I am a hobby grower new to hydroponics. I notice that some hydroponic fertilisers are labelled as ‘bloom”. I am getting conflicting comments as to whether these can force plants to flower. Is this possible?
Answer by RICK DONNAN
‘Bloom’ type fertilisers are useful, but do not force the flowering of plants. Plants, which flower start in the vegetative state (that is, growing roots, stems, and leaves). Individual species will have a specific nutrient demand for this stage, which is usually relatively high in nitrogen (N) and low in potassium (K).
When the plant develops and grows into the flowering, and especially fruiting, stage the makeup of its nutrient demand will change. In particular, the relative demand for nitrogen drops and for potassium rises.
‘Grow’ and ‘bloom’ fertilisers
Liquid fertilisers intended for the plant’s vegetative stage are often called ‘Grow’ or ‘Veg’ fertilisers. Those trying to match the nutrient demand of the flowering and fruiting stage are usually called ‘Bloom’ fertilisers. It is important to realise that ‘Bloom’ fertilisers do not initiate flowering. Their aim is to match the nutrient balance uptake by the plant in its flowering/fruiting stage.

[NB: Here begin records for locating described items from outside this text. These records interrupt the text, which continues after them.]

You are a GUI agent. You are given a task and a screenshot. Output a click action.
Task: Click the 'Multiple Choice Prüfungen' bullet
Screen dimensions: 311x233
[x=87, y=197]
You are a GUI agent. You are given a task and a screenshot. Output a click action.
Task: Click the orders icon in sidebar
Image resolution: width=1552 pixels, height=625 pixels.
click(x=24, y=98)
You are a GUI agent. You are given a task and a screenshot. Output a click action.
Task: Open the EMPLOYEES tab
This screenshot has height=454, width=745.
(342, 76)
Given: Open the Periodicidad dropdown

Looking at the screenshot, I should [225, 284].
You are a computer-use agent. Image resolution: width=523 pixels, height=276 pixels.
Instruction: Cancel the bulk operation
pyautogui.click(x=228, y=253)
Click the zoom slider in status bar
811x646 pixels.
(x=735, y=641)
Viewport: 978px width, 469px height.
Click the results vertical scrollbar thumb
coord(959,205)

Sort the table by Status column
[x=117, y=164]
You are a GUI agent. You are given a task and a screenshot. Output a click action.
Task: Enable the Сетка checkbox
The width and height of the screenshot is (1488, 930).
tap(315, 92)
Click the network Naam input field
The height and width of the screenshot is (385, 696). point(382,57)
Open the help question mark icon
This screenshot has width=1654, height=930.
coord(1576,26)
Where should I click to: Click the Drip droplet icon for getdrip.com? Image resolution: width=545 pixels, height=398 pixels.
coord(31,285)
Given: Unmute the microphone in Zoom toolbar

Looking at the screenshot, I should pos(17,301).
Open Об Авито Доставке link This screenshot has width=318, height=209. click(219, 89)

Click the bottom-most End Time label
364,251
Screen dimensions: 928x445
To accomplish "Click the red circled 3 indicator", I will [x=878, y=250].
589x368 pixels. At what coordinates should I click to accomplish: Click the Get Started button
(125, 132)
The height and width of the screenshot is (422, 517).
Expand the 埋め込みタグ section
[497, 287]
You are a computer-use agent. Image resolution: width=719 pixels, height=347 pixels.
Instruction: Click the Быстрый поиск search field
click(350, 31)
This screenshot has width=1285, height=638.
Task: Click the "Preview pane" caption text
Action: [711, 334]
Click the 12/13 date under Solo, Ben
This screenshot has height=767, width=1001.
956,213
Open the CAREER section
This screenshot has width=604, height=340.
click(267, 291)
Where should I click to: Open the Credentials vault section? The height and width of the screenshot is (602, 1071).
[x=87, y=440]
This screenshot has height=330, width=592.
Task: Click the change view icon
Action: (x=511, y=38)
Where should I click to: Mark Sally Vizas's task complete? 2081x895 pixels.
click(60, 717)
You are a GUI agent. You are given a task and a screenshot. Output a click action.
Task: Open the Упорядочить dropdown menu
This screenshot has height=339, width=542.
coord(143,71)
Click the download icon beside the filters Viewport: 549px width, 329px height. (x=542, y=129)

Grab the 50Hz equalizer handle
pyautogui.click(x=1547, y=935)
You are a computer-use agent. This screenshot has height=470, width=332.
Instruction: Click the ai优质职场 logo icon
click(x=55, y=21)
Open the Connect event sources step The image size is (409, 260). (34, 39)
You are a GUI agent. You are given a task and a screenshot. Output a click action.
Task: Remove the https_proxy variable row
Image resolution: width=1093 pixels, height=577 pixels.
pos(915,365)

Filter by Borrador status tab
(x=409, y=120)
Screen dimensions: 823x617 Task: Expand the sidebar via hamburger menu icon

Note that, because liquid fertilisers are in a concentrated form, ‘Grow’ and ‘Bloom’ fertilisers will always be supplied in two parts, usually called ‘A’ and ‘B’. The reason for this is that in concentrated solutions the mixture of calcium (Ca) and iron (Fe) ions with phosphate (H2PO4) and sulphate (SO4) ions will be insoluble, so these ions have to be separated. When diluted to the working strength given to the plants all these ions are fully soluble. A rough analogy is that you can dissolve one teaspoonful of sugar in a cup of tea, but not a hundred teaspoonsful in the same cup.
Consequently, ‘Part A’ contains all the calcium nitrate and iron chelate fertilisers and ‘Part B’ contains all the other fertilisers. To even up the concentration of the fertilisers in A and B up to half of the potassium nitrate (which has no solubility problems) is often moved from the B into the A mix.
There is no standard mechanism for the initiation of flowering. There are numerous different mechanisms, many of which are still uncertain and even unknown, which apply to different species. Sometimes there are even significant differences between varieties within the same species.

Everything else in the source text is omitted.